Tech stocks are behind some of the biggest innovations of the past twenty years, including smartphones and computers. Because of their diverse growth opportunities, it's tough to distill the massive tech market into just a few picks. But here are my three personal favorites: Amazon (NASDAQ:AMZN), Facebook(NASDAQ:FB), and Microsoft (NASDAQ:MSFT).

Image source: Getty Images.


Amazon is a top pick for one simple reason -- AWS (Amazon Web Services). AWS is the world's largest cloud infrastructure platform, with an annual run rate of over $11 billion. It provides storage, remote computing power, and analytics to companies, and lets developers create and host their apps in the cloud.

AWS is now Amazon's fastest growing and most profitable business unit.

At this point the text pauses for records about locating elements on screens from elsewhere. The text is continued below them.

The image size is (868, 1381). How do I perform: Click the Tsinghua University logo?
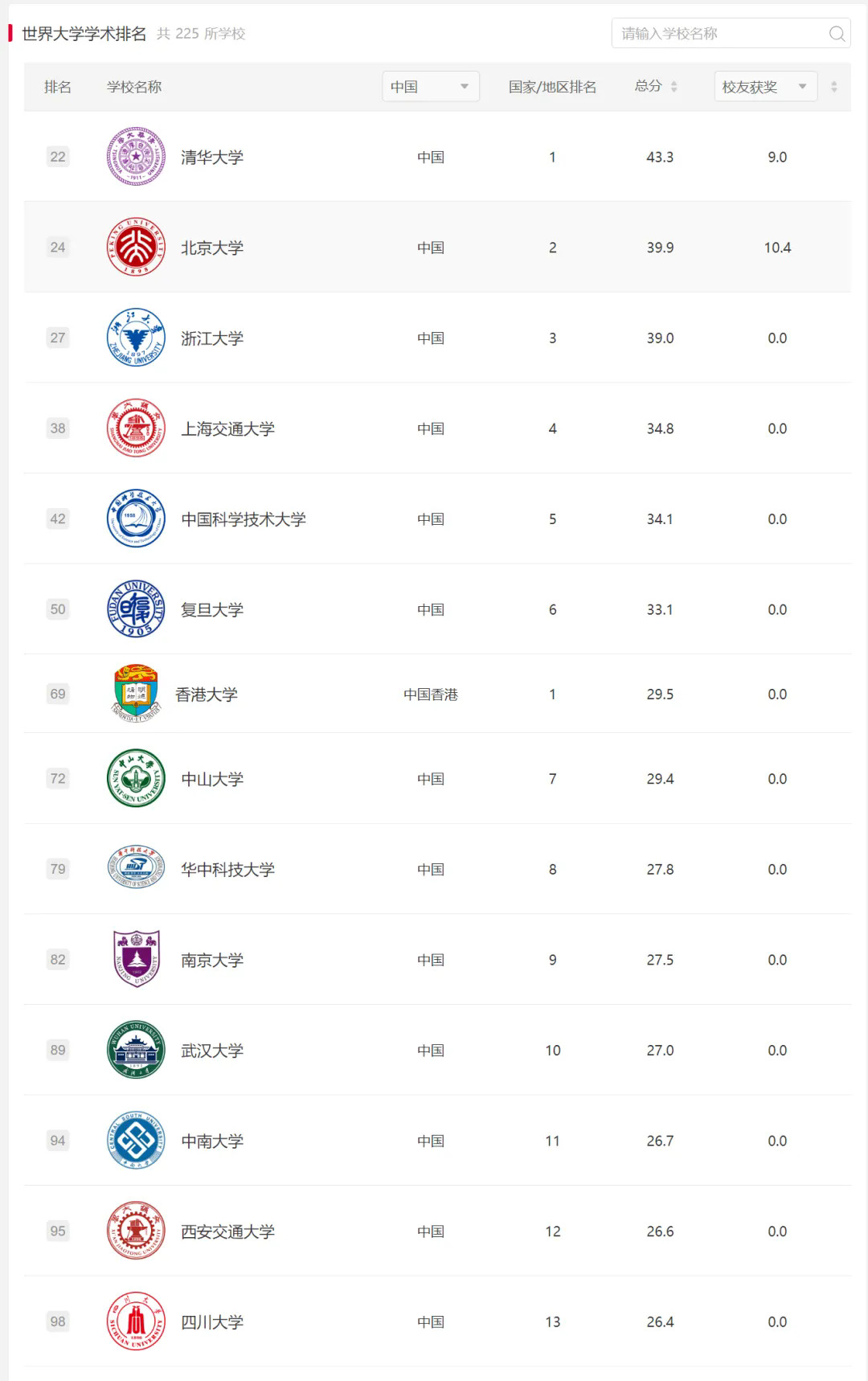point(136,157)
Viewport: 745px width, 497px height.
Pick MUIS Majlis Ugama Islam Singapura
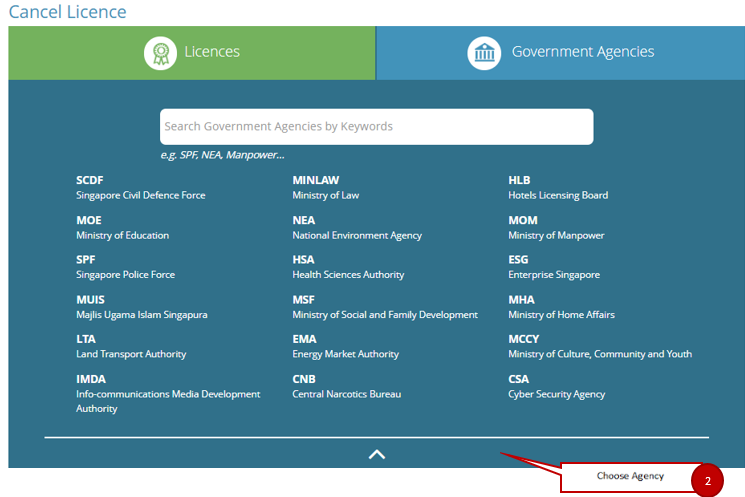[x=141, y=307]
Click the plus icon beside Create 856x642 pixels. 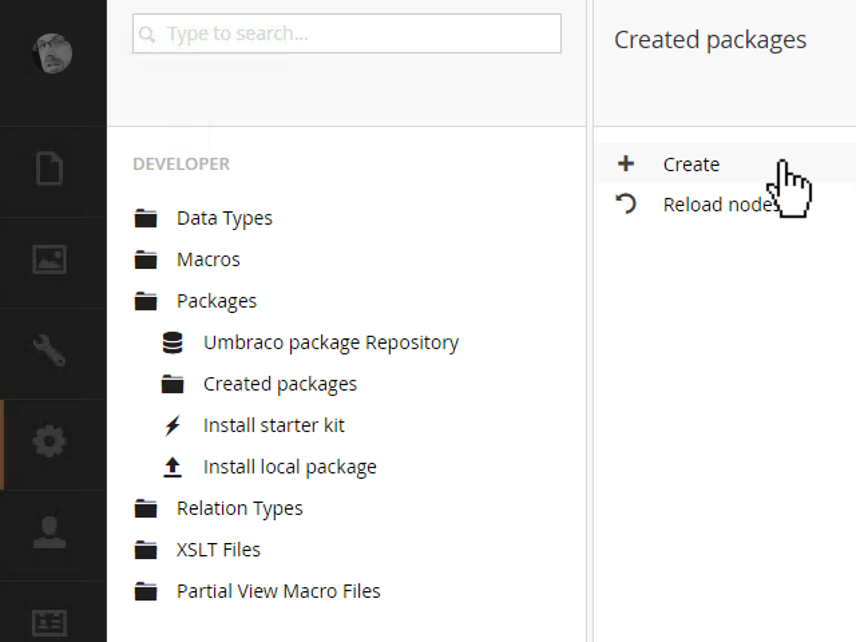tap(626, 164)
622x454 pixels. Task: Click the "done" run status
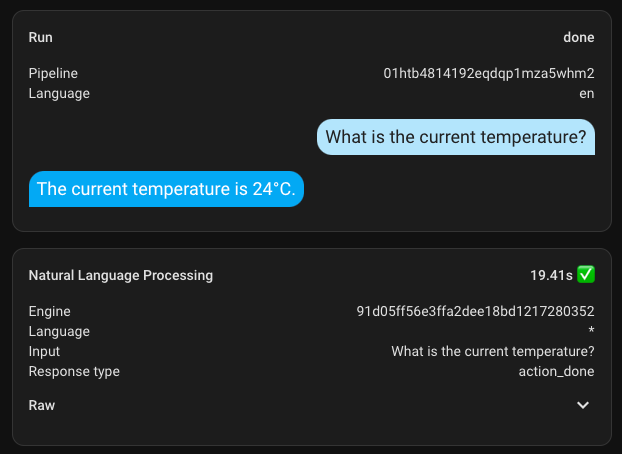click(579, 37)
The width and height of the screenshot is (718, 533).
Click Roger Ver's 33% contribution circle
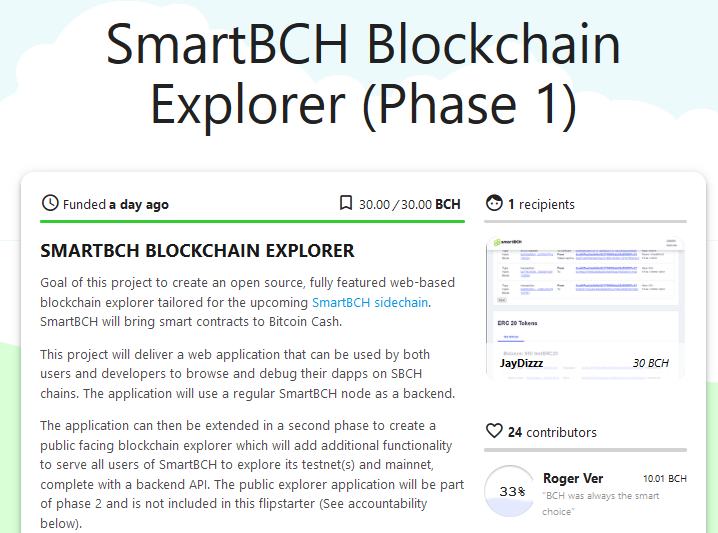509,491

Its revenue surged 55% annually and accounted for 10% of its total revenue, while its operating income more than doubled to $861 million. That bottom line growth offset weaker growth at Amazon's marketplace businesses, and enabled the company to post an operating profit of $575 million for the quarter.

AWS' scale and the addition of new data centers and services every quarter makes it tough for any rival, including second-place Microsoft (NASDAQ:MSFT), to keep up. Its rising profitability also enables Amazon to expand its e-commerce and Prime ecosystems with low-margin or loss-leading efforts like streaming video, same-day deliveries, and cheaper smart home devices. This expansion enables Amazon to conquer the cloud and e-commerce markets simultaneously -- making it a top tech play for 2017 and beyond.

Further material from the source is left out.